I’ve been working on a fixed wing micro-UAV / RC plane autopilot project.
The aim of the project is to develop an autopilot system that be installed in any fixed wing airframe and autonomously fly up to 512 waypoints. It has been thoroughly tested in flight simulators and the communications, AHRS and control systems are proven. The remaining work includes perfecting the auto-throttle system, channel mixing (for V-tails and flying wings) and failure management (what happens if the GPS drops out?).
I started this project from scratch nearly 12months ago. When I started out I had only the vaguest idea about how orientation sensing and autopilot systems work. So as you can imagine, the learning curve has been intense. I’ve had to learn about everything from control theory to NMEA sentances.

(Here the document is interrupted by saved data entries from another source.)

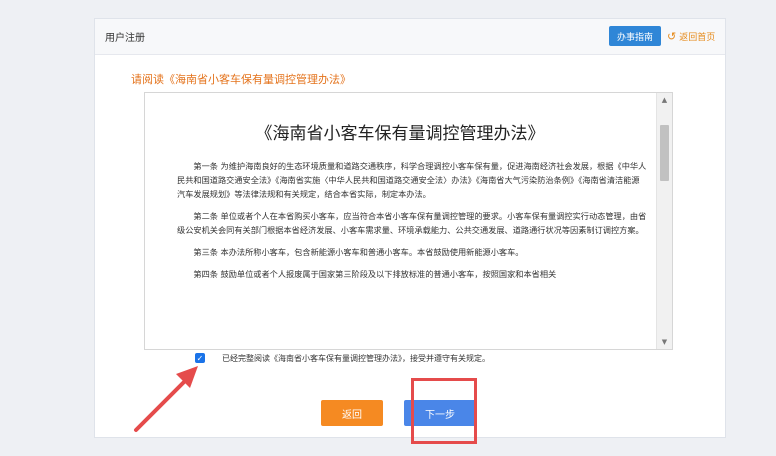  Describe the element at coordinates (352, 413) in the screenshot. I see `back-button: 返回` at that location.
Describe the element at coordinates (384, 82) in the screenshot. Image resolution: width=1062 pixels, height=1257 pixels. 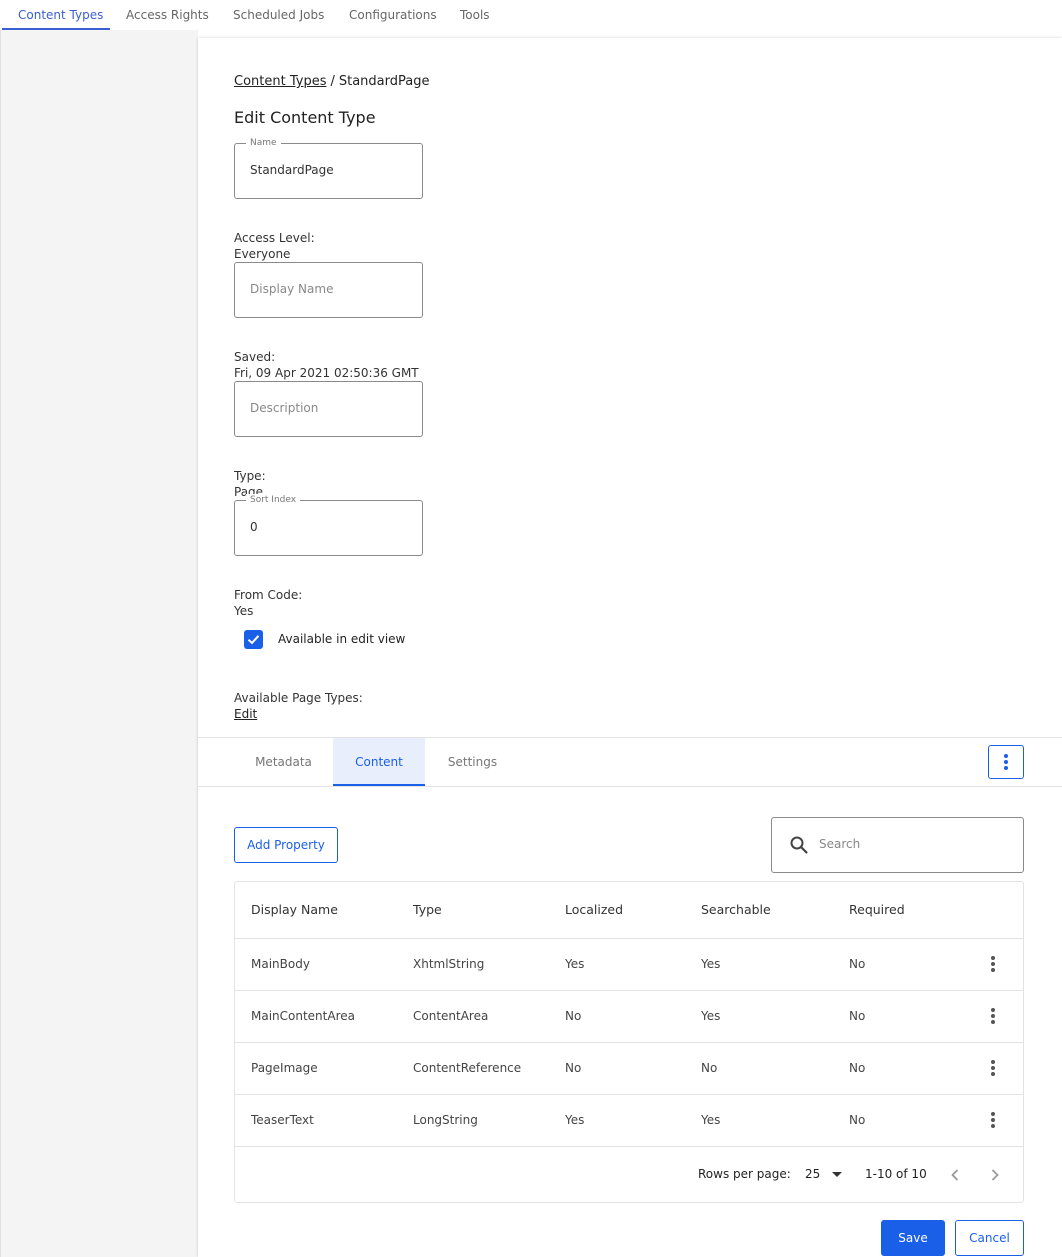
I see `breadcrumb-current: StandardPage` at that location.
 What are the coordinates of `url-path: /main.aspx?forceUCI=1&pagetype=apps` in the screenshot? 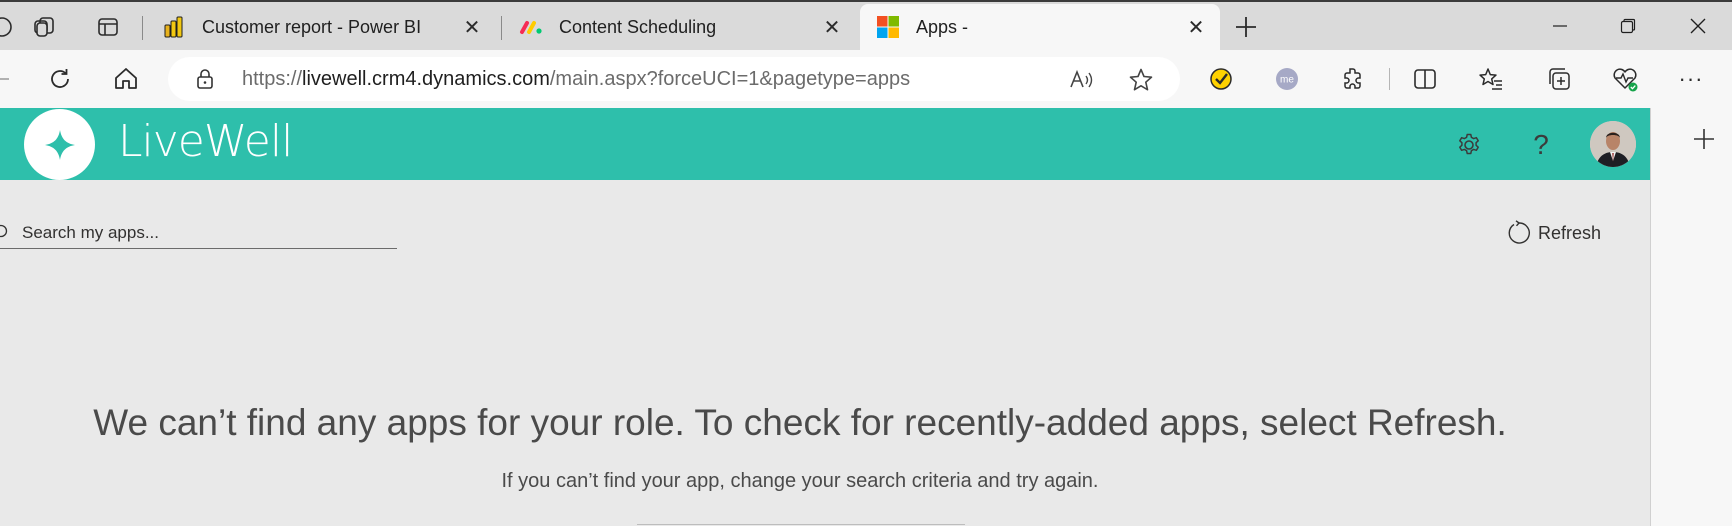 It's located at (730, 79).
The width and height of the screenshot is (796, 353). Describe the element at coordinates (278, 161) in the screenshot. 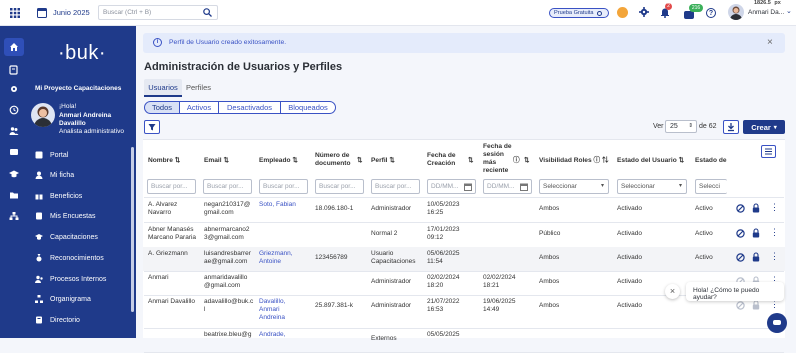

I see `header-empleado: Empleado ⇅` at that location.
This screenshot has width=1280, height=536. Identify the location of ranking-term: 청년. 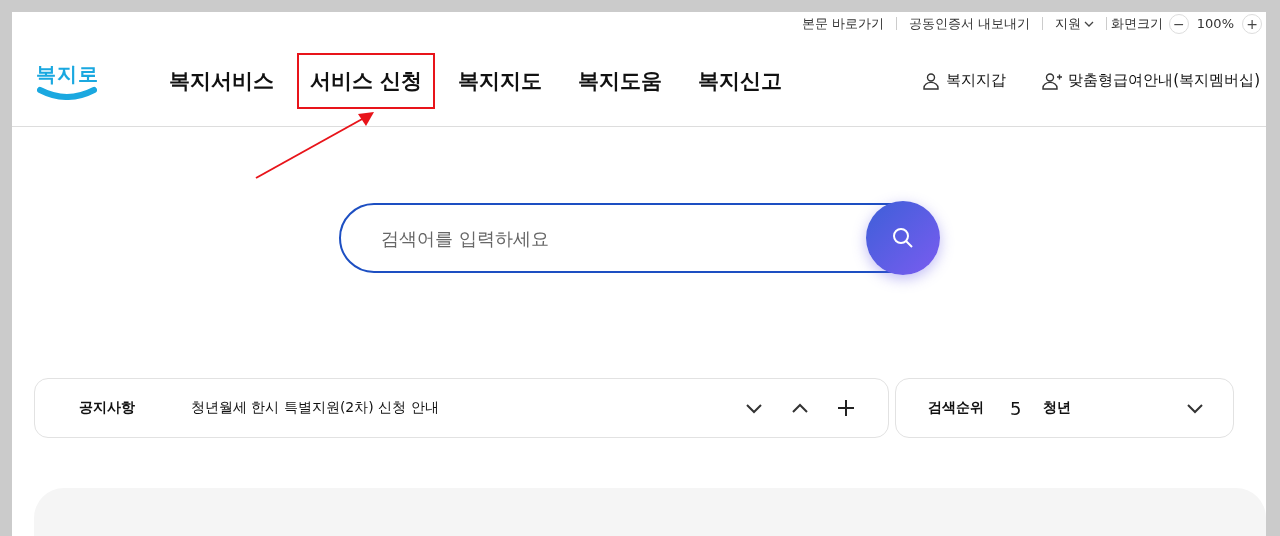
(1114, 408).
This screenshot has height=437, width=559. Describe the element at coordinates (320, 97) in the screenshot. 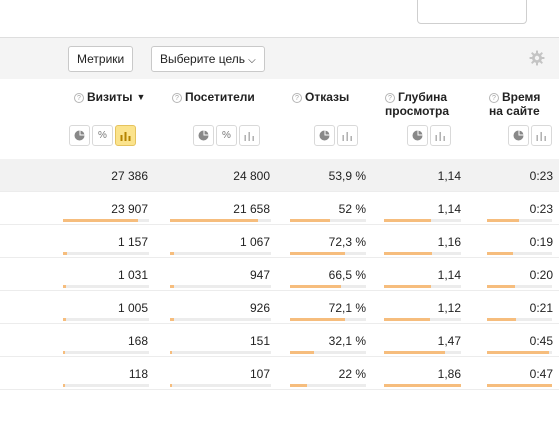

I see `column-header-bounces: ? Отказы` at that location.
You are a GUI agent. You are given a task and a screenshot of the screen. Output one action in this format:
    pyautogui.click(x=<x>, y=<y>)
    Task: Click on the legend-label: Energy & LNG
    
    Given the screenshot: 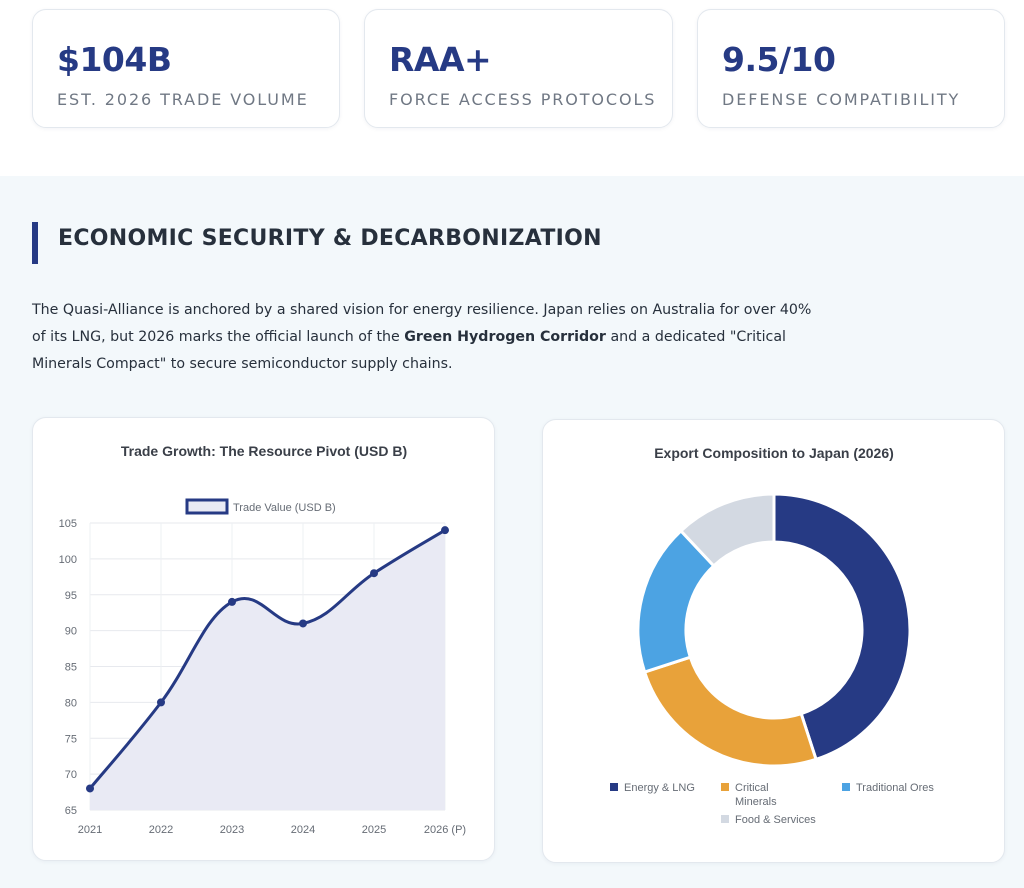 What is the action you would take?
    pyautogui.click(x=660, y=788)
    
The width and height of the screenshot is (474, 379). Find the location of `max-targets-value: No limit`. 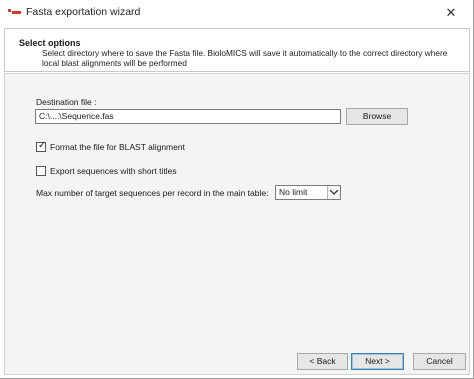

max-targets-value: No limit is located at coordinates (294, 192).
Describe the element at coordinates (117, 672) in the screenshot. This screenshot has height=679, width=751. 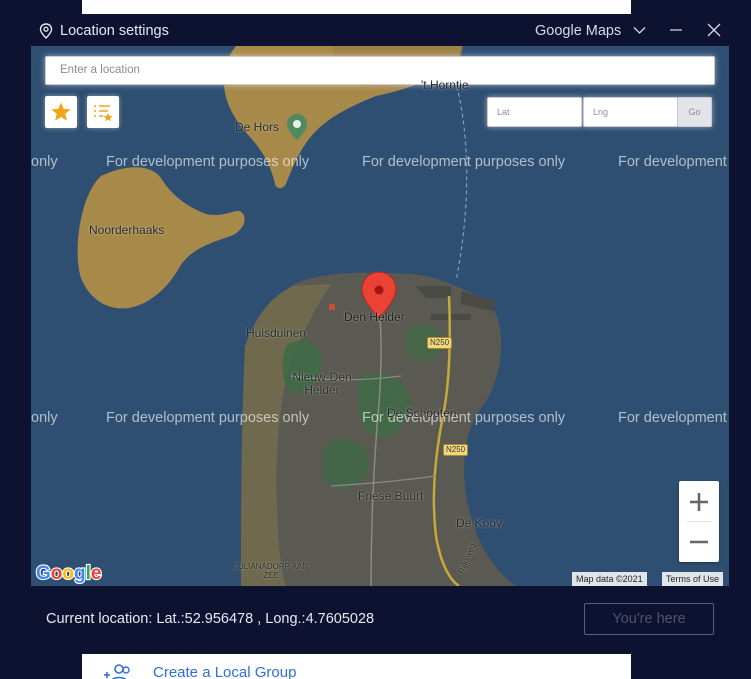
I see `add-group-icon` at that location.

The project consists of a few different sets of software. This includes the ground control station (GCS) software, which is titled FLStation. It allows users to see the location, speed, altitude, orientation and so on of the aircraft. The GCS can also upload and download autopilot settings and plan flights using google maps. In the future it will be able to log data to a file and replay flights.
The autopilot software features a GPS infused AHRS algorithm that compensates for centrifugal force. Cascaded PID controllers are used to fly the aircraft. Pitch is directly coupled to the elevator, roll is couple to the ailerons and a component of roll is linked to the rudder so that turns are balanced. Altitude is coupled to the pitch controller, so if the selected altitude is increased the aircraft immediately pitches up. The control system is fairly straight forward, but it works well.
The communications system has also been ‘home made’. It’s titled FireLink and it features CRC-16 checksums for error detection and 256bit AES encryption for security. The FireLink API only generates and reads packets and is completely free of any dependancies - except standard C libraries. The useful data transfer rate between the UAV and ground station is 1200 bytes per second. Not exactly blisteringly fast, but it’s fast enough for telemetry and the slow rate means the transmitter speed can be slowed, which increases receiver sensitivity and range!
The parts used include the Arduino Due, AltIMU-10, MTK3339 GPS and RFD900 radio modems.
The RC receiver feeds PWM input into the Arduino Due. Depending on the autopilot mode, the Arduino processes that data and generates an output which drives the servos and controls the motor speed. Since the Arduino is a 3.3V device and RC receivers are 5V, there is a series of resistor voltage dividers to protect the Arduino. The servos seem to operate fine at 3.3V. In manual mode, the PWM input goes directly to the servos so it’s exactly like flying a normal RC plane, except you’ve got instruments on the laptop that tell you how fast and how high you are going. It’s pretty cool.
All the other gear is just standard RC plane gear. Presently I am looking at replacing the Arduino Due with something smaller and more suitable for RC aircraft.